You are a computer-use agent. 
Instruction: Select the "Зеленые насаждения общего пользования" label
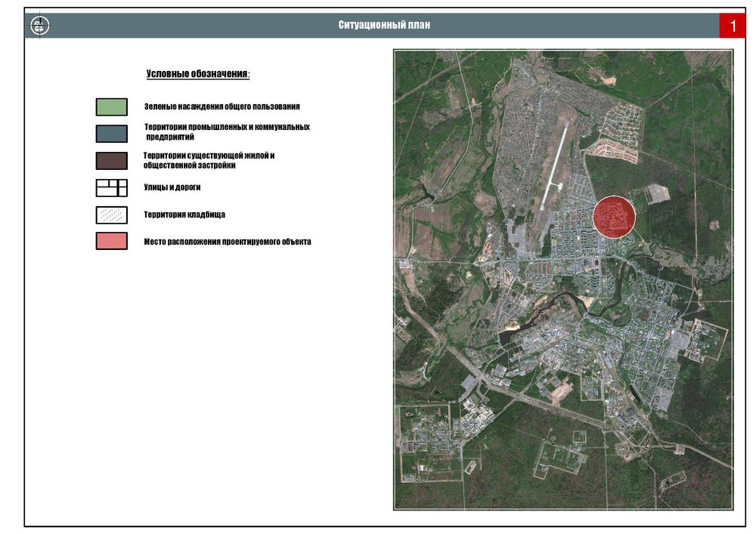coord(222,107)
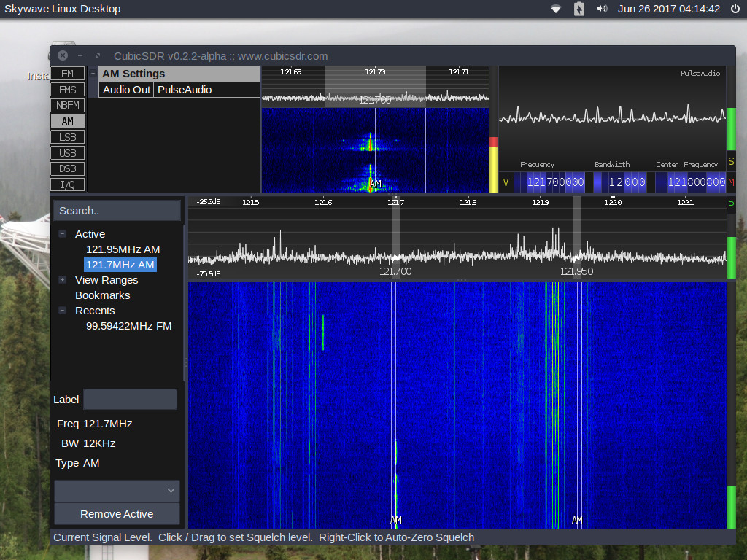The image size is (747, 560).
Task: Collapse the Recents list
Action: (x=62, y=311)
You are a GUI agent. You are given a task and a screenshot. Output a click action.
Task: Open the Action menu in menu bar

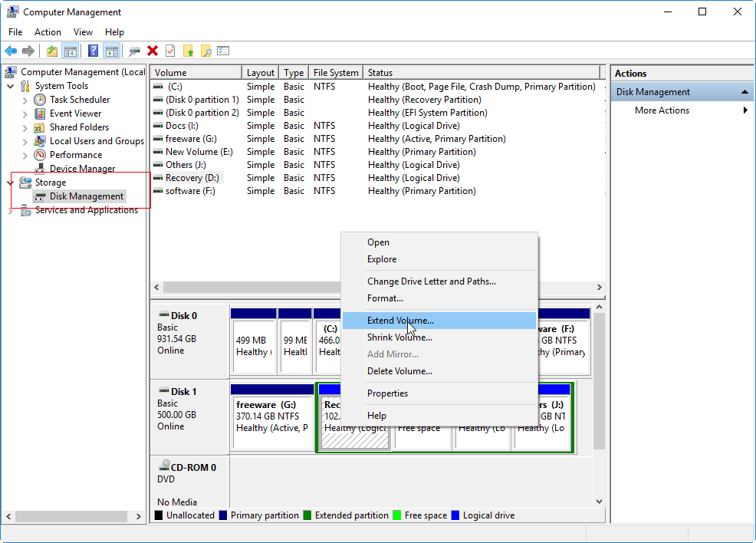48,32
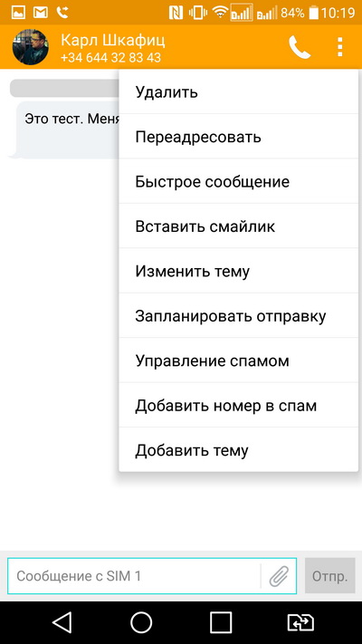Tap the missed call notification icon
This screenshot has width=362, height=644.
click(62, 13)
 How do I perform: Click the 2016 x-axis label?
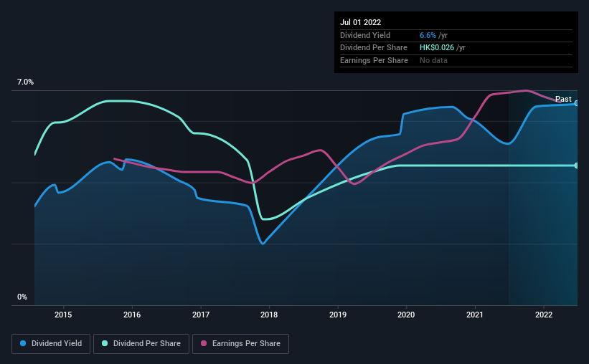coord(132,315)
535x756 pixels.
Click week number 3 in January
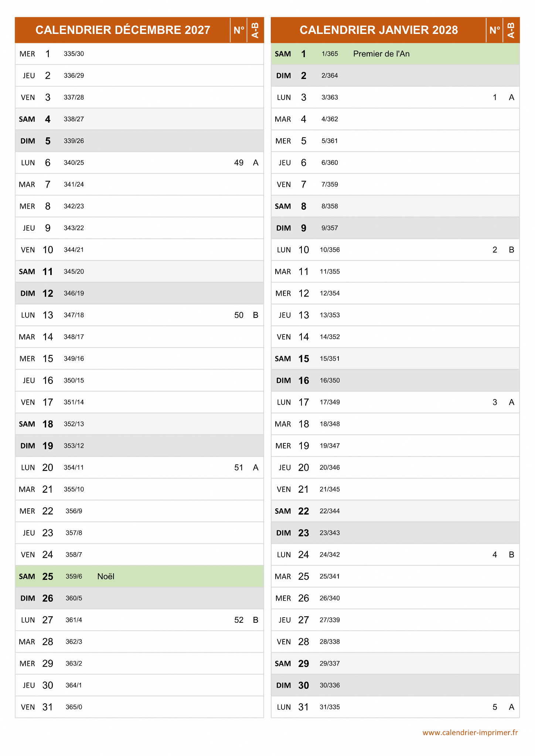pyautogui.click(x=495, y=402)
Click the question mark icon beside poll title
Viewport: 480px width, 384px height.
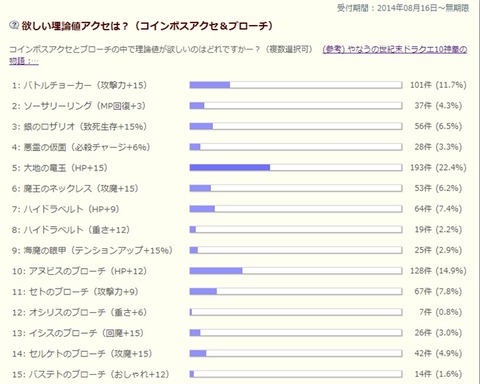[x=14, y=25]
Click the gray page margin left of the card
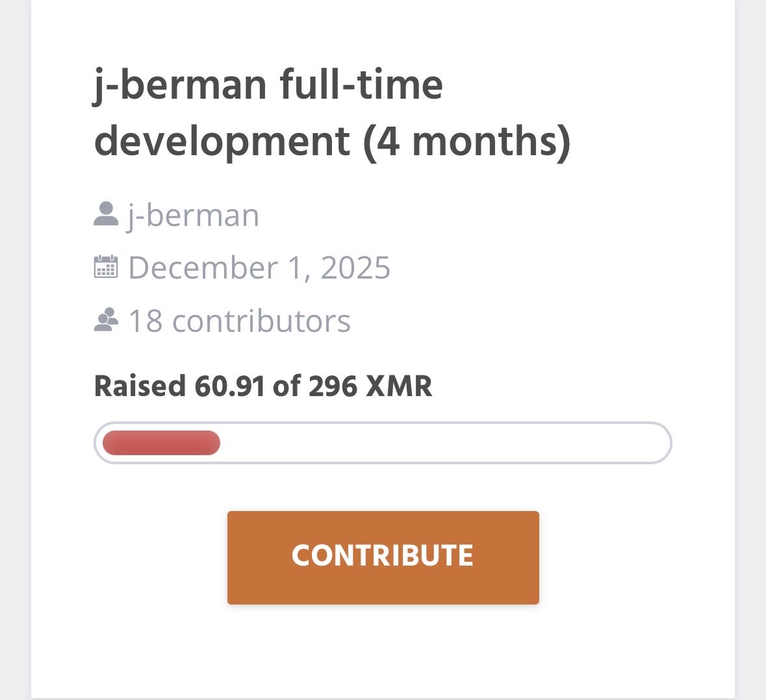 15,351
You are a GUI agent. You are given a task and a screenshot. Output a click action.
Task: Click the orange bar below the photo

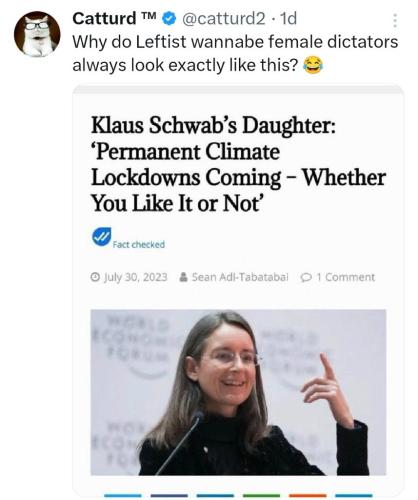point(308,496)
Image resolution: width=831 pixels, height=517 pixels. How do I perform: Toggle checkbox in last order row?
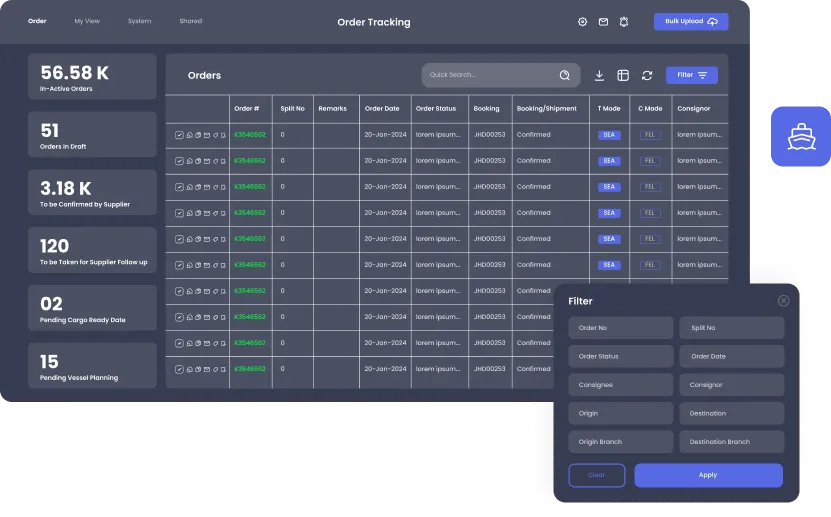[179, 369]
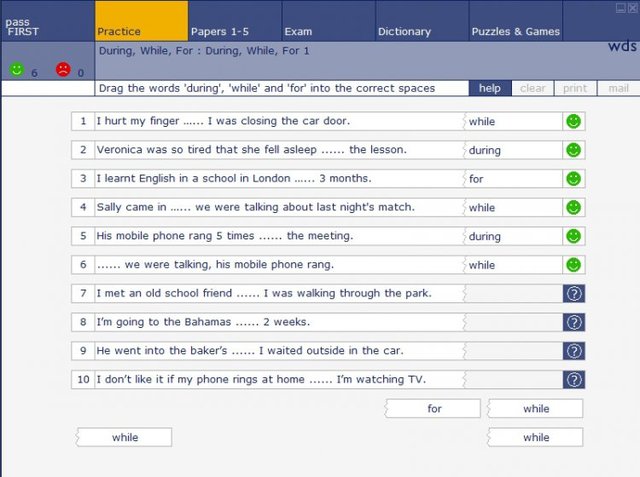This screenshot has width=640, height=477.
Task: Click the question mark icon for sentence 8
Action: click(574, 322)
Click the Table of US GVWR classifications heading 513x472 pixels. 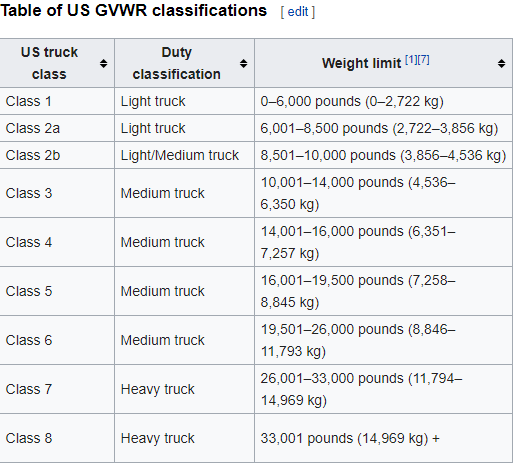(x=134, y=11)
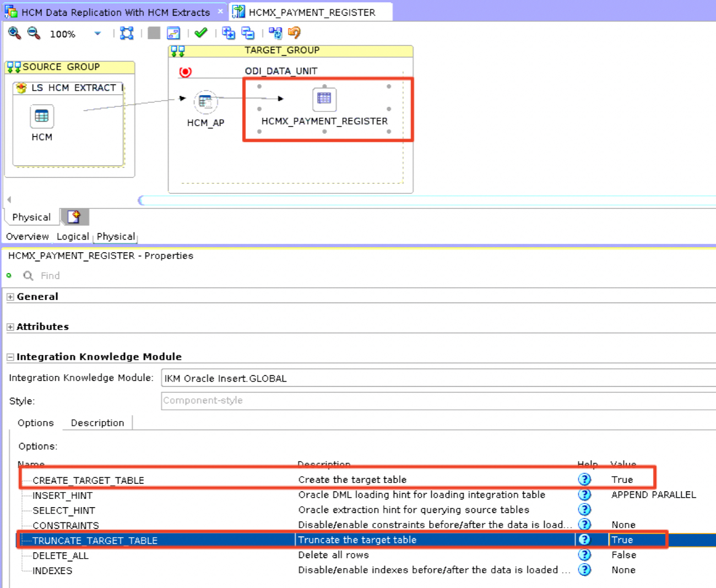Open help for INSERT_HINT option

point(584,494)
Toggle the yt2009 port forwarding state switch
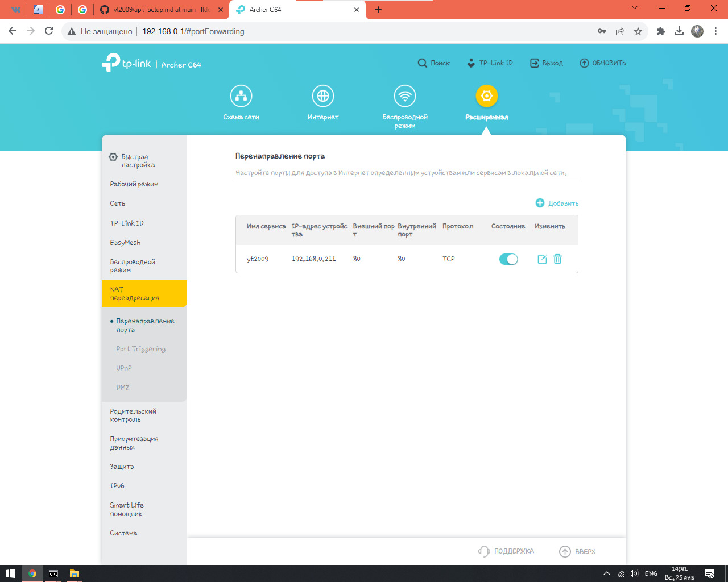728x582 pixels. 508,259
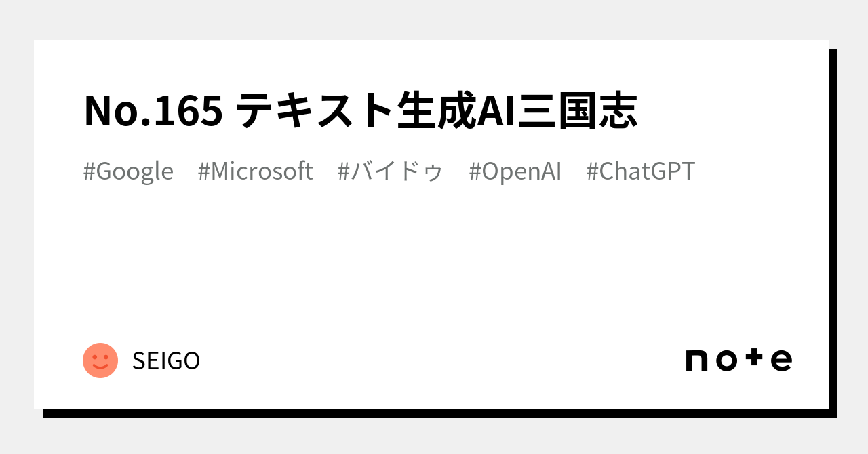Select the #バイドゥ hashtag
Viewport: 868px width, 454px height.
click(391, 171)
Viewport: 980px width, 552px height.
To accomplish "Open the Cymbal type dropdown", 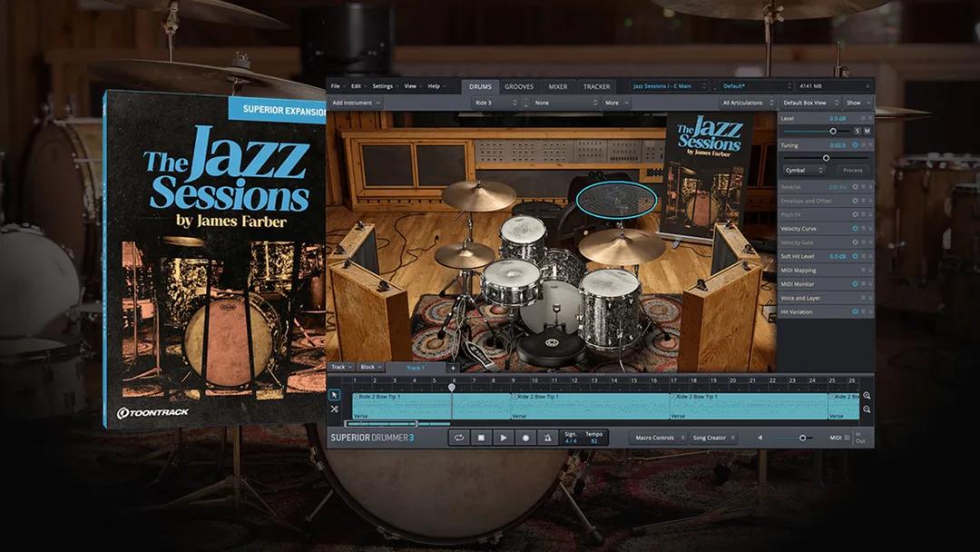I will [x=804, y=170].
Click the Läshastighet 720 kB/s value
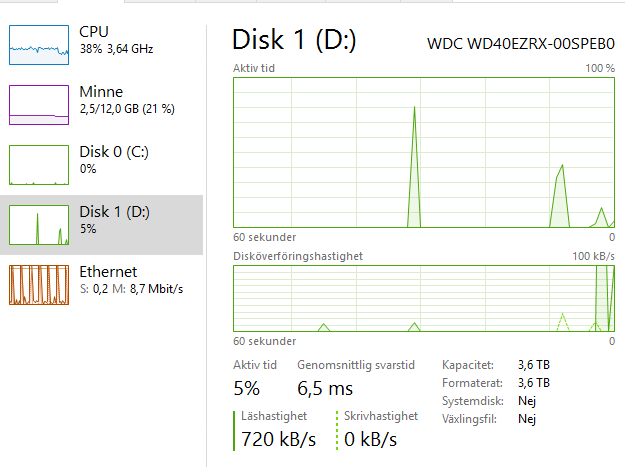 coord(278,439)
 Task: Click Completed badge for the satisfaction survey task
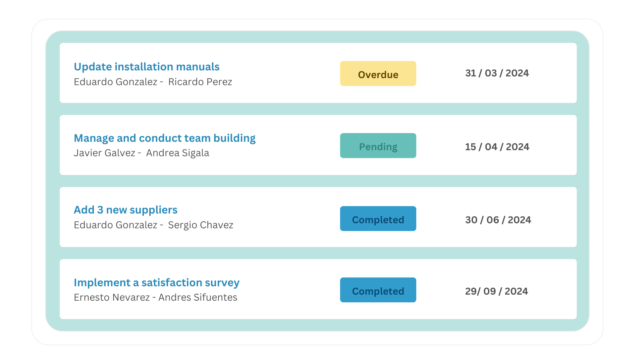(378, 290)
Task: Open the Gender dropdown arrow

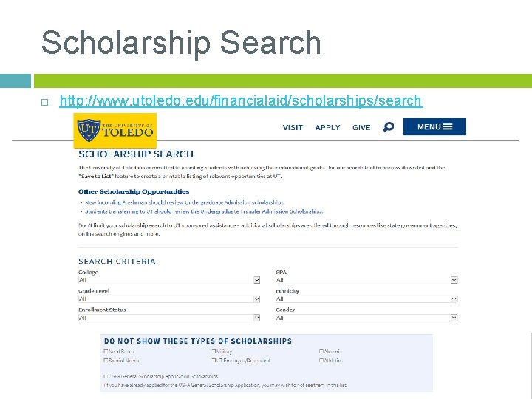Action: pos(454,318)
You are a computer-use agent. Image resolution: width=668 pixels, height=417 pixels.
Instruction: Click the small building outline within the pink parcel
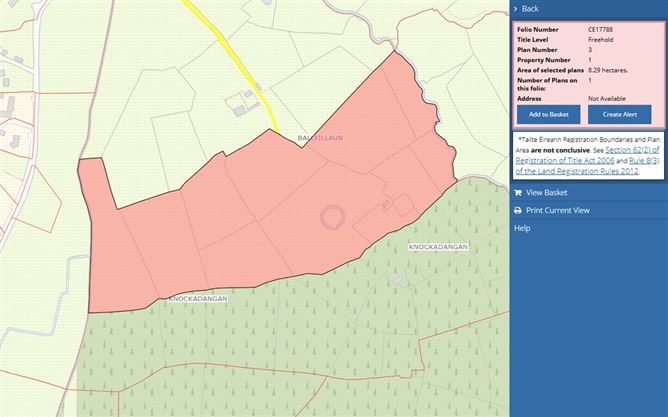(394, 205)
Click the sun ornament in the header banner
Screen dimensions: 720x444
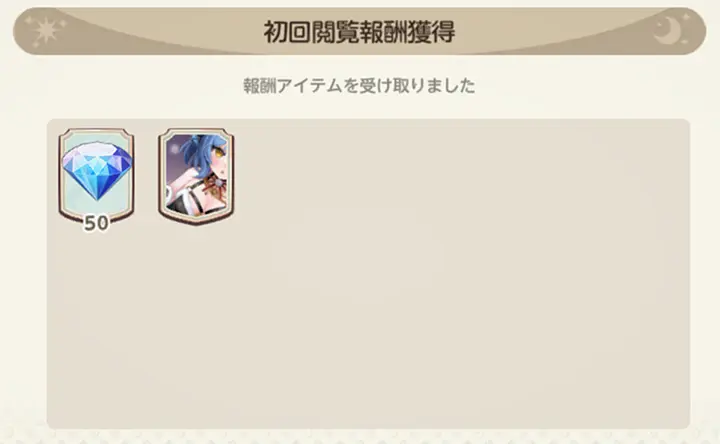tap(45, 31)
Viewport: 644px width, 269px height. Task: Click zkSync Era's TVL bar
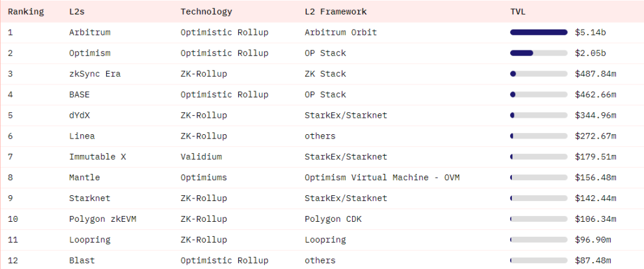pos(539,74)
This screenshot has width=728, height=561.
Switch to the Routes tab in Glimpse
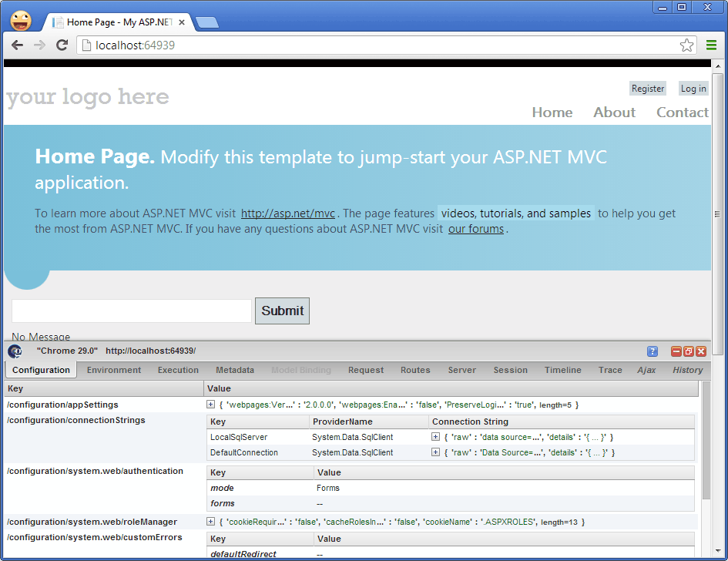pyautogui.click(x=415, y=370)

▸ **ACTIVITY**: Your reply should be the number of lines in the listing above that contain "agent", with nothing added.

▸ **ANSWER**: 4